What you will do:
[a] According to the review of The Lean Startup, why did the reviewer choose this book?
[b] Continue the review of The Lean Startup after its last sentence.

Excerpted text:

------------------------------------

Book Review #2: The Lean Startup

A how-to guide if there was one, The Lean Startup by Eric Ries details how entrepreneurs can develop a vision for their company, steer it through challenges and accelerate its growth. 

Why I chose this book:  Many companies claim to be agile, or lean, but I had no idea what this meant. It turns out that the “lean” refers to lean manufacturing. Ries was inspired by how companies like Toyota treated every product, process and campaign as an experiment designed to achieve validated learning. This attitude would determine how startups create value and grow.

My three biggest takeaways 

  • If you cannot fail, you cannot learn: Growing up, I was taught to avoid failure at all cost. In Singapore,  academic success is still highly valued. If you own a house, get promoted and are married before the age of 30, you are seen as having made it. But Ries argues that in order for a startup to succeed in the long-term, it has to fail over and over again. The caveat, however, is that start-ups deliberately fail, by identifying certain assumptions they want to test.

------------------------------------

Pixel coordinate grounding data
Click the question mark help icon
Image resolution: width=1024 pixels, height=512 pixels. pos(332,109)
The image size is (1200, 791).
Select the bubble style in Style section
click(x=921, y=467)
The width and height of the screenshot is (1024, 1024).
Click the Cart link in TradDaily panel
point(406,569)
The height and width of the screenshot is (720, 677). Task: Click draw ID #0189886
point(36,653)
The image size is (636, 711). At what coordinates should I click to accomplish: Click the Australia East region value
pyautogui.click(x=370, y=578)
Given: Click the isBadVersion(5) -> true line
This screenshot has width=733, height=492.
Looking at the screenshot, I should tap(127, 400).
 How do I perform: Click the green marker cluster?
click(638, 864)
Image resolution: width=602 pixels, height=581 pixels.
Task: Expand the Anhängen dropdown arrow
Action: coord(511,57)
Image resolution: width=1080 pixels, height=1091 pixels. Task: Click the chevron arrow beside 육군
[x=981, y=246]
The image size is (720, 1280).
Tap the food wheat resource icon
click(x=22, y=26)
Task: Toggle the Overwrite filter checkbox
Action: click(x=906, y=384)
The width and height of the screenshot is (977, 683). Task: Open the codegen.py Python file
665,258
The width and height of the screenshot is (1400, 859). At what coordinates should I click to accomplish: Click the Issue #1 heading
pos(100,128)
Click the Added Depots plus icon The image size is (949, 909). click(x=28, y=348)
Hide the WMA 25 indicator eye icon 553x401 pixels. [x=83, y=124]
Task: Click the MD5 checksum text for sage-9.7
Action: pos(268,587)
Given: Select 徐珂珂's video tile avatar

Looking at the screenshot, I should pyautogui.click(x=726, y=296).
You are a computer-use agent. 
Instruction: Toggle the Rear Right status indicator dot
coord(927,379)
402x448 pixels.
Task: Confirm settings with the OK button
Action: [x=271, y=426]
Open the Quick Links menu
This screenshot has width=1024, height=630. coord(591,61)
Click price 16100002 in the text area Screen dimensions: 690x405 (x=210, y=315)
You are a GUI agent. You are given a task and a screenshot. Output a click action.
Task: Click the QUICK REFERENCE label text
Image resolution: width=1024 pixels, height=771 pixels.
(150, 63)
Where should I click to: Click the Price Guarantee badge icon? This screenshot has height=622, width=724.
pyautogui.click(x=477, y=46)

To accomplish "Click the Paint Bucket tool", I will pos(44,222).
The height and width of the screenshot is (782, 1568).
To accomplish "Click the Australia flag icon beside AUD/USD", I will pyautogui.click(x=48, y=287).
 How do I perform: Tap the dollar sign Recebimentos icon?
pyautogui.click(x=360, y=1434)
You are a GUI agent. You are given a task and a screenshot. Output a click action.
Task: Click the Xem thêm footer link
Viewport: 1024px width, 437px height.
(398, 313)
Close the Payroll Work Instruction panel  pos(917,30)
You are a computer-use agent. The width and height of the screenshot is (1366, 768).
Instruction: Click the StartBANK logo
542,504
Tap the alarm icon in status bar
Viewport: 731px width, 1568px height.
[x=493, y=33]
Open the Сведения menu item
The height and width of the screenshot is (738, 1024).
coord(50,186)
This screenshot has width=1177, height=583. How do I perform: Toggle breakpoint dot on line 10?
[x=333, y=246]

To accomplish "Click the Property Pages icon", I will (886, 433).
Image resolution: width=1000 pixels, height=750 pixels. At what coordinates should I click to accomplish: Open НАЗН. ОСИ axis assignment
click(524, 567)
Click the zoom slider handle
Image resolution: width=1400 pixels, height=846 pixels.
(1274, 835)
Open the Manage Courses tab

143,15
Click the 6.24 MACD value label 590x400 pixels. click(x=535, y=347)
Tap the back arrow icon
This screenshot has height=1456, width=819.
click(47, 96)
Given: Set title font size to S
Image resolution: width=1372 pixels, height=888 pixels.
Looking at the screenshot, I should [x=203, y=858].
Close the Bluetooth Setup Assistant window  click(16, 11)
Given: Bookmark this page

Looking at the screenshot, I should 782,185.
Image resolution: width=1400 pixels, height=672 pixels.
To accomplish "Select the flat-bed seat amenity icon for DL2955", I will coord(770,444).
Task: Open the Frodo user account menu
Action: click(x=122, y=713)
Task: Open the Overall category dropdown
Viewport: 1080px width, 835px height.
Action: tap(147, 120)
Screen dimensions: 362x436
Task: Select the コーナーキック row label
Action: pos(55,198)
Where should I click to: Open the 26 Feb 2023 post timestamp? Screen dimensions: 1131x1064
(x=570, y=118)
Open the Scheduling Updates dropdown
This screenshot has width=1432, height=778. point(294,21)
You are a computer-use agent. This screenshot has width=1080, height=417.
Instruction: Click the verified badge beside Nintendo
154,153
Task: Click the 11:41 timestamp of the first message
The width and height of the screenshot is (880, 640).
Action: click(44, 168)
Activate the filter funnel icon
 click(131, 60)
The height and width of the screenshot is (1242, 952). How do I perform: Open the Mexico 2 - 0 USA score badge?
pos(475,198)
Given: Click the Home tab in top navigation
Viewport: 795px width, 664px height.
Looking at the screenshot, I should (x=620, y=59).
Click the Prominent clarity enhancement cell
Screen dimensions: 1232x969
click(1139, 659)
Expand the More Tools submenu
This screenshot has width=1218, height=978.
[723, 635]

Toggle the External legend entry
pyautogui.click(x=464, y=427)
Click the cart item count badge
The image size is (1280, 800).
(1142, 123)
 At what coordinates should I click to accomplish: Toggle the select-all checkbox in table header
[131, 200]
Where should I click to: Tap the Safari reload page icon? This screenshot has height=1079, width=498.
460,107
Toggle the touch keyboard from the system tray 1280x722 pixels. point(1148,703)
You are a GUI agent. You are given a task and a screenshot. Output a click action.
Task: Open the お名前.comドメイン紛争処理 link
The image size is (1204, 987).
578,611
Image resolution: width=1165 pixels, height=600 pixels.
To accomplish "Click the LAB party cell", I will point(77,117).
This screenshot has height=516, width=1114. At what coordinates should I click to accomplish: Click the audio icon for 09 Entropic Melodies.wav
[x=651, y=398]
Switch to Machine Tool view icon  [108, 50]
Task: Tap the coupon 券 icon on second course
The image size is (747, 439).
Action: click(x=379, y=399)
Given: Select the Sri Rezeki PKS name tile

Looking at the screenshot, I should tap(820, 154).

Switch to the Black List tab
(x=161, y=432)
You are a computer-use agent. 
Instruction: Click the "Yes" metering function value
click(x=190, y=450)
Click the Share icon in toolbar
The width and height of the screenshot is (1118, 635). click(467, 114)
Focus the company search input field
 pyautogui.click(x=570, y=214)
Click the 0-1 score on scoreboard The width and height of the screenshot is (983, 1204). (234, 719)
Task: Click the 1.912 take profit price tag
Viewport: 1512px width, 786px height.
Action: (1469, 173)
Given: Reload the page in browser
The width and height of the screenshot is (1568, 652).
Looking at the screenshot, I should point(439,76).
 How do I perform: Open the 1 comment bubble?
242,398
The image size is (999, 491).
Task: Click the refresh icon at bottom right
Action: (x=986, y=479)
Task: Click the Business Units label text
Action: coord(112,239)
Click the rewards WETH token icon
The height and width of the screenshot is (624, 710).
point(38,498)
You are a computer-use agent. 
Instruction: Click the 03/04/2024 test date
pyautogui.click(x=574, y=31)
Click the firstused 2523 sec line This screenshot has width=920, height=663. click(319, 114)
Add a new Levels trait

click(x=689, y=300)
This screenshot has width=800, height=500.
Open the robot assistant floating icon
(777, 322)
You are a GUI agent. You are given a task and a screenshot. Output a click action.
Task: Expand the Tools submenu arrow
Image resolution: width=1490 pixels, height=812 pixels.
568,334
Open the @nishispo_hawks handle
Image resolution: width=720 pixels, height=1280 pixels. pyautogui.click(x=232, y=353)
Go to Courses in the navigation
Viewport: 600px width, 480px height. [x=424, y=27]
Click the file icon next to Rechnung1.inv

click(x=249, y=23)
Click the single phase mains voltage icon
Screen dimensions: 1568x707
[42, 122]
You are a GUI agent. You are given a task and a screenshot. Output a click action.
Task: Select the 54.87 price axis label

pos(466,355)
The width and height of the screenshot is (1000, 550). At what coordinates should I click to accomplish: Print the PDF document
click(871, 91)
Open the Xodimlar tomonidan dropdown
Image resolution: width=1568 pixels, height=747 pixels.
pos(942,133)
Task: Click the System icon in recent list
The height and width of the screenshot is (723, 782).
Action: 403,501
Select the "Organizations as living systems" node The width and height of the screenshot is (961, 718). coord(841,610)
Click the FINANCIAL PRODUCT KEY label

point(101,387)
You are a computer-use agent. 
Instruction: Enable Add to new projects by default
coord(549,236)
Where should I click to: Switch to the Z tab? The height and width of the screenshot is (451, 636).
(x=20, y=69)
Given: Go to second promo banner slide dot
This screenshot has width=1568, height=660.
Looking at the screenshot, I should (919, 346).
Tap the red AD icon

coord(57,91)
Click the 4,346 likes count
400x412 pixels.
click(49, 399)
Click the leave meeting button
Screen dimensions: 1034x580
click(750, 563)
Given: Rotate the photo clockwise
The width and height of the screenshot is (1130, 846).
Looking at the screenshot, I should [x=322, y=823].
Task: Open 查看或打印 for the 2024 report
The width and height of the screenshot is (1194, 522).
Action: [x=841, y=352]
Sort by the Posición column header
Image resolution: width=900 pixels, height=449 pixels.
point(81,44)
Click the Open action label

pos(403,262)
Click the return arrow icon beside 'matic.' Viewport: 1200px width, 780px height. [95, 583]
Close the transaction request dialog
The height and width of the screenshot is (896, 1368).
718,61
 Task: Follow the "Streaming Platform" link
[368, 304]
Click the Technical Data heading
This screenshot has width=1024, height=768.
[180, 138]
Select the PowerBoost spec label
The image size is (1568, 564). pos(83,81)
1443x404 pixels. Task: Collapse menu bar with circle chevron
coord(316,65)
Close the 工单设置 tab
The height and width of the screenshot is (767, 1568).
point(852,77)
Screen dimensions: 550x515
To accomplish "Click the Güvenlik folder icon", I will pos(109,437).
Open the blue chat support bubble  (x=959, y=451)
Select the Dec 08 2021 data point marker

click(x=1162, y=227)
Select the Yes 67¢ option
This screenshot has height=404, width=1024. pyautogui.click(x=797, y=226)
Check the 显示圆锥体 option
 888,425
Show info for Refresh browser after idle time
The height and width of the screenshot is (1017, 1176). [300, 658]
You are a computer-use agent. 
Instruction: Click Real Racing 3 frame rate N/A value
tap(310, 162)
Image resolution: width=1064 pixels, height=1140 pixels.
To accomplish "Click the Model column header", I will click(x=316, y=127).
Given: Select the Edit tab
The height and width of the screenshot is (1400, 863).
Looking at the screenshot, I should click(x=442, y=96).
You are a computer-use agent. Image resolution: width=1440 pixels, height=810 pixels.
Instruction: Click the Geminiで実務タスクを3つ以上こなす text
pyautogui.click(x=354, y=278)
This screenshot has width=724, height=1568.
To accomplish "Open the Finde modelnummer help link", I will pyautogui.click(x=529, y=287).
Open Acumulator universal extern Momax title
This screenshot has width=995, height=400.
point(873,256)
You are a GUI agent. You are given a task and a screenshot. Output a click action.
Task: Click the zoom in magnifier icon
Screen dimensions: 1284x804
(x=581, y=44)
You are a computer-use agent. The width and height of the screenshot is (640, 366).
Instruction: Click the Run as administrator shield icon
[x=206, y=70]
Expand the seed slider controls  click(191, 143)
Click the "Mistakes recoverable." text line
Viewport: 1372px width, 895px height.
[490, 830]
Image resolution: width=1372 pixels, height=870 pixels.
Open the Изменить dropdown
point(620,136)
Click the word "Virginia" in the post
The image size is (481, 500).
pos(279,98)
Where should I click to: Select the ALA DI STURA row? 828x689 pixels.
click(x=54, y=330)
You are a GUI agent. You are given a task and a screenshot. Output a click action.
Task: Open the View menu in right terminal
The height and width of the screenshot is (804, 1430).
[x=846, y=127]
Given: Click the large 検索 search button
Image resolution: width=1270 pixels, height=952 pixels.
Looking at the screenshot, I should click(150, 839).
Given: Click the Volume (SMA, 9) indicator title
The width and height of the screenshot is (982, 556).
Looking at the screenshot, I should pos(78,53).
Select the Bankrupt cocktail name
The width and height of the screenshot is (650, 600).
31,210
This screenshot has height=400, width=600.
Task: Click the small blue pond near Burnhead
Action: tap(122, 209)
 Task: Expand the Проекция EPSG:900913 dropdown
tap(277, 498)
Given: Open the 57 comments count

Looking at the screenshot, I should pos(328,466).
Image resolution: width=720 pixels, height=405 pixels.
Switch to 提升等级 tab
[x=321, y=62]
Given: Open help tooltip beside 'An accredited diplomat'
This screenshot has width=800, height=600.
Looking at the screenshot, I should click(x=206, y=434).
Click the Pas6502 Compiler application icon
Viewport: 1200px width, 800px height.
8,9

------------------------------------

Answers in order:
[a] Many companies claim to be agile or lean, and the reviewer had no idea what that meant.

[b]
  • Value and Growth: On Page 61, Ries defines two hypotheses start-ups need to rigorously and thoroughly examine. 

The value hypothesis looks at whether a product or service delivers value to customers. 

The growth hypothesis tests how new customers will discover a product or service.

Using the example of Facebook, Ries explained how Facebook validated its value hypothesis by measuring the amount of time Facebook’s active users spent on the site. For social networks, time spent is valuable, because of the advertising revenue it can attract. 

Facebook also passed the test for growth. In 2004, it was only widely adopted by college students. But those college students were able to rapidly invite their friends onboard. 

Reading this was like a lightbulb moment for me. Although I was previously familiar with metrics such as the cost of acquisition and viral coefficient, I never really understood why that mattered. Having a theoretical framework has really helped me see the importance of big data for startups. 

  • Minimum Viable Products: Prior to reading this book, I thought a MVP was a beta version of an application. But Reis deftly shows how even a landing page or a video works.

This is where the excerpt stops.